Small Businesses Face Growing Challenges in Secure Data Storage

Best practice in data security and compliance for small and medium-sized enterprises (SMEs) is often seen as a headache and a "grudge purchase", but SMEs are facing the same threat landscape as larger organizations - but without their budgets.
As the number of data breaches increase, small businesses must evaluate the strength of their data security measures. Most companies understand they’re vulnerable to cyberattacks and are investing in data safety with a balance of strategy, staff vigilance, and technical best practices. Small business cybersecurity is especially important with employees working remotely due to COVID-19.
“The attacks begin with small businesses believing erroneously that it cannot happen to them. Although a hacker might not single out a small business, businesses can certainly become victims of hacks and other cyber-criminality,” said Charles Lee Mudd Jr., founder and principal of Mudd Law Firm, a firm specializing in Internet, startup, intellectual property, privacy, defamation, space, and entertainment law.
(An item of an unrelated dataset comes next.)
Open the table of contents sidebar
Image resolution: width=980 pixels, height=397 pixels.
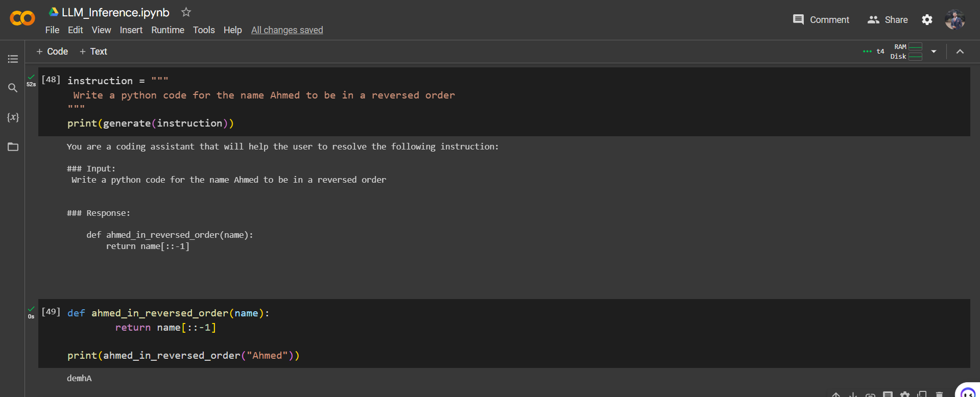pos(13,59)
Businesses are increasingly aware that data safety is essential to success and longevity. The majority of companies (64%) say they are likely to devote more time, money, and resources to data security in 2020. Only 7% said they were unlikely to invest more in data safety in 2020. As of March 2020, more employees are working remotely due to the COVID-19 pandemic. Given this trend, data safety is more critical than ever.
“When employees move away from office systems that are maintained by at least an outsourced IT administrator, they become vulnerable to online threats,” said Naomi Hodges, cybersecurity advisor at privacy protection company Surfshark. Remote-work employees are also more likely to neglect antivirus updates, open malicious emails, and expose confidential data to third-parties via unsecured communications, Hodges said.
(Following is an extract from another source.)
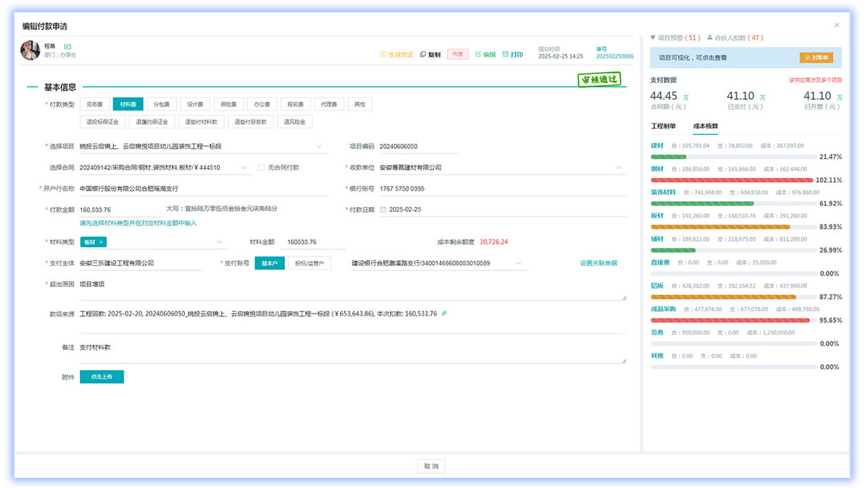
Task: Open the 收款单位 dropdown arrow
Action: (618, 168)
Nearly half of small businesses (46%) restrict employee access to data. Employees may expose sensitive data accidentally if they are careless or intentionally if they are angry. Limiting access reduces the channels through which sensitive information can potentially be breached. Restricting access to authorized users requires companies to segment sensitive data. Each authorized job role should have a unique password that corresponds to each set of sensitive information.
As data breaches become increasingly common and costly, practicing proactive data safety should be the new normal for small businesses. Nearly 60% of small businesses didn’t experience a data security challenge in 2019; yet, most say they are likely to devote more resources to keeping user data safe. These businesses may realize that even if they didn’t experience an incident, they must protect their data proactively. The consequences of even one data security incident can be severe. On the other hand, 15% of small businesses encountered issues with hacking, viruses, or data leaks in 2019.
Small businesses are devoting more resources to data safety in 2020, including limiting employee access to user data, encrypting data, requiring strong user passwords, and training employees on data safety and best practices. These measures are especially important with employees working remotely due to COVID-19. Enforcing data safety will require greater vigilance and technical best practices from small businesses going forward.